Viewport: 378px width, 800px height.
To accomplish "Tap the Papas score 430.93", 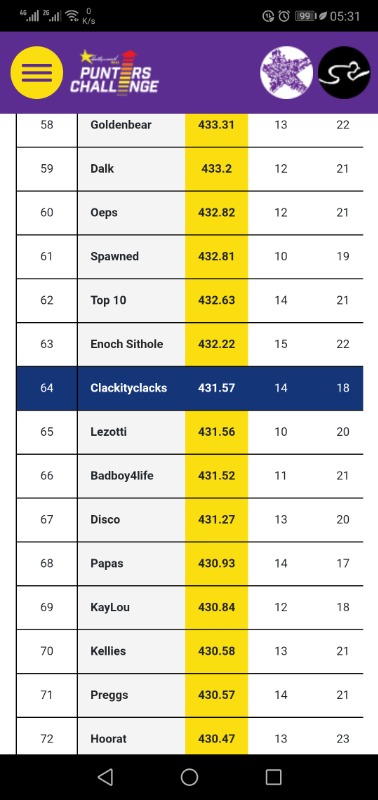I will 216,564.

######

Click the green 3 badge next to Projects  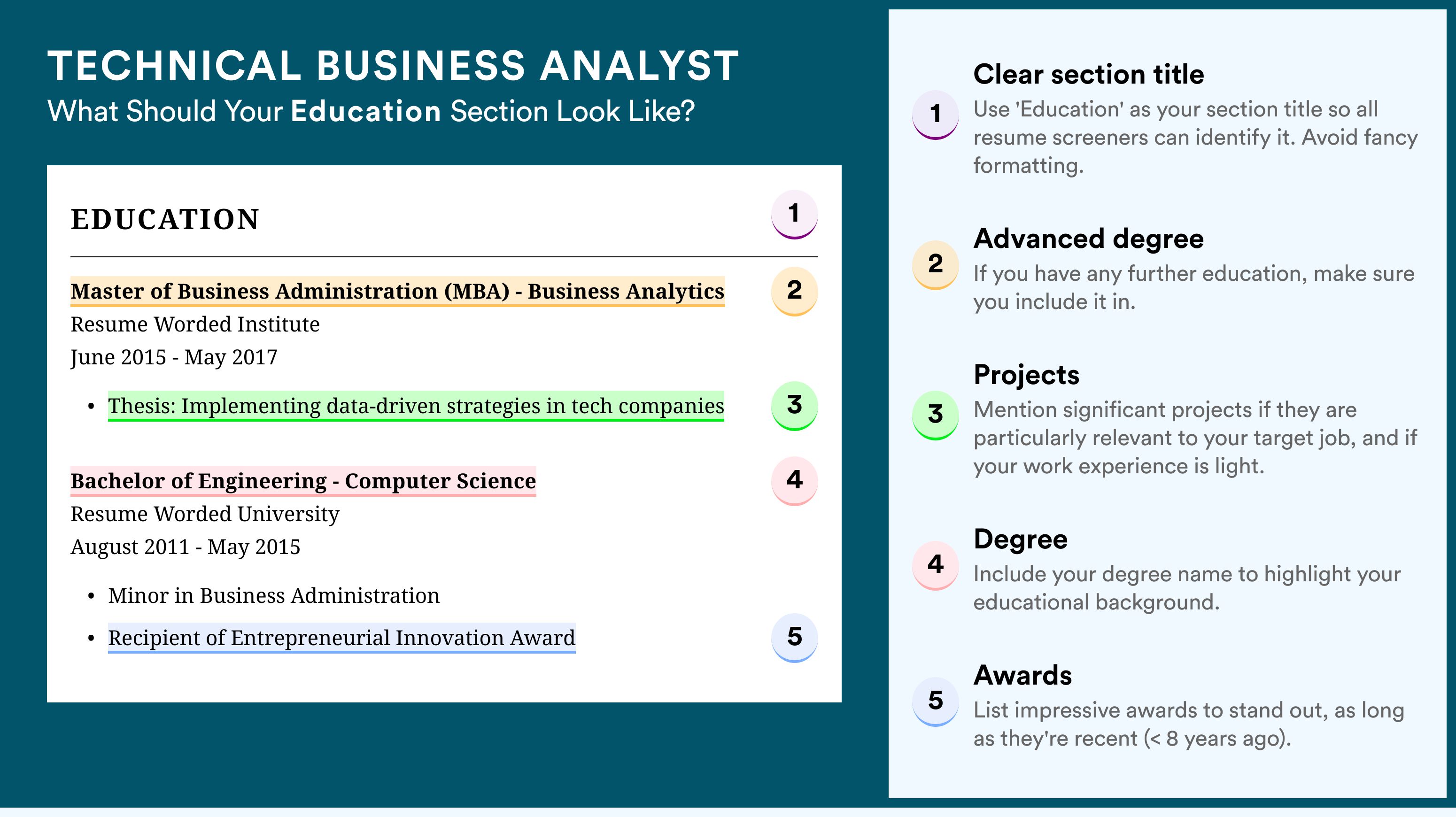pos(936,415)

######

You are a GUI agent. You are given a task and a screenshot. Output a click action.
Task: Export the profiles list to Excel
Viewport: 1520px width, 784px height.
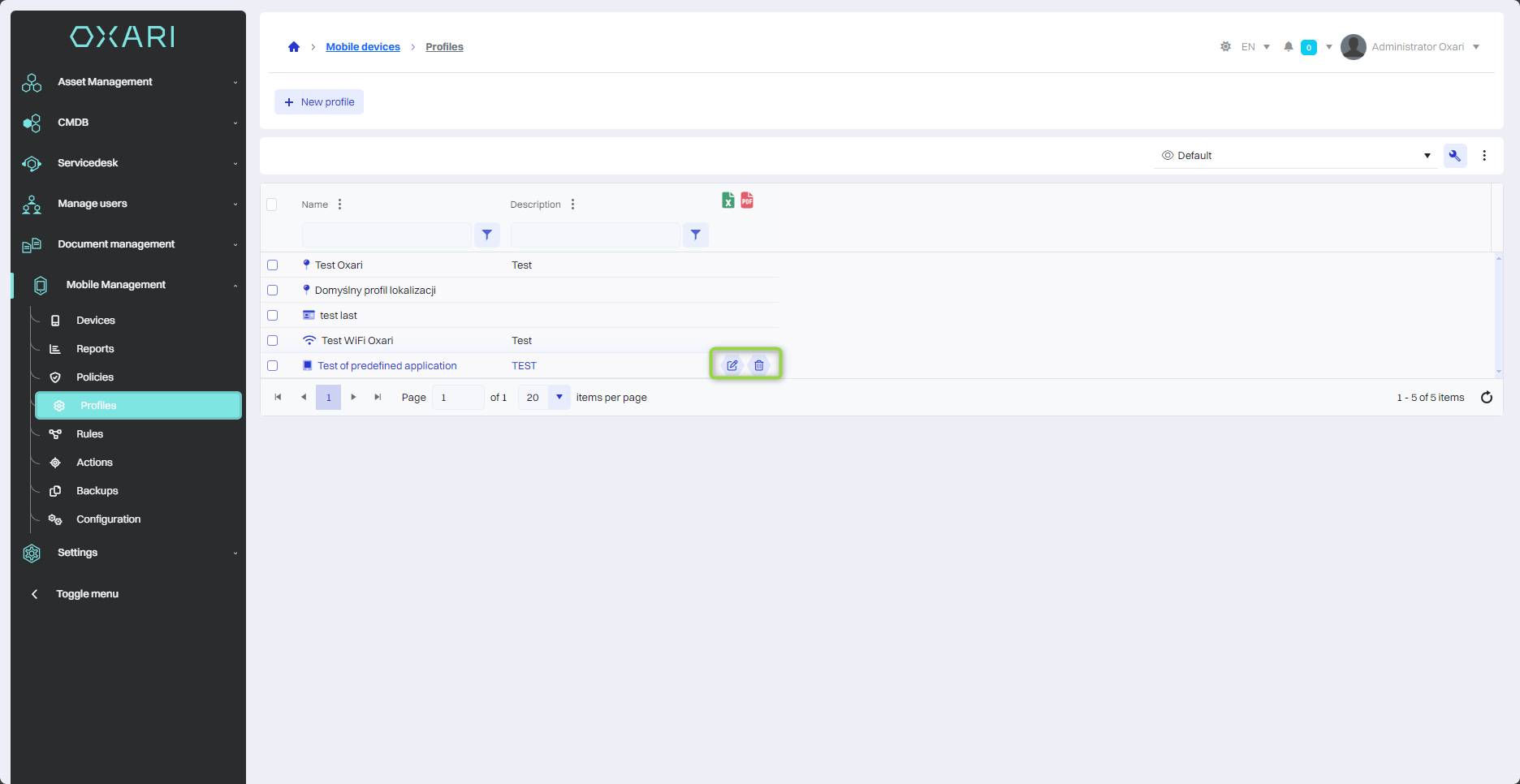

######

**Task goal:** How many lines in the data above hold the word "Viewport"? Answer with the number alone.

**Answer for this exercise:** 2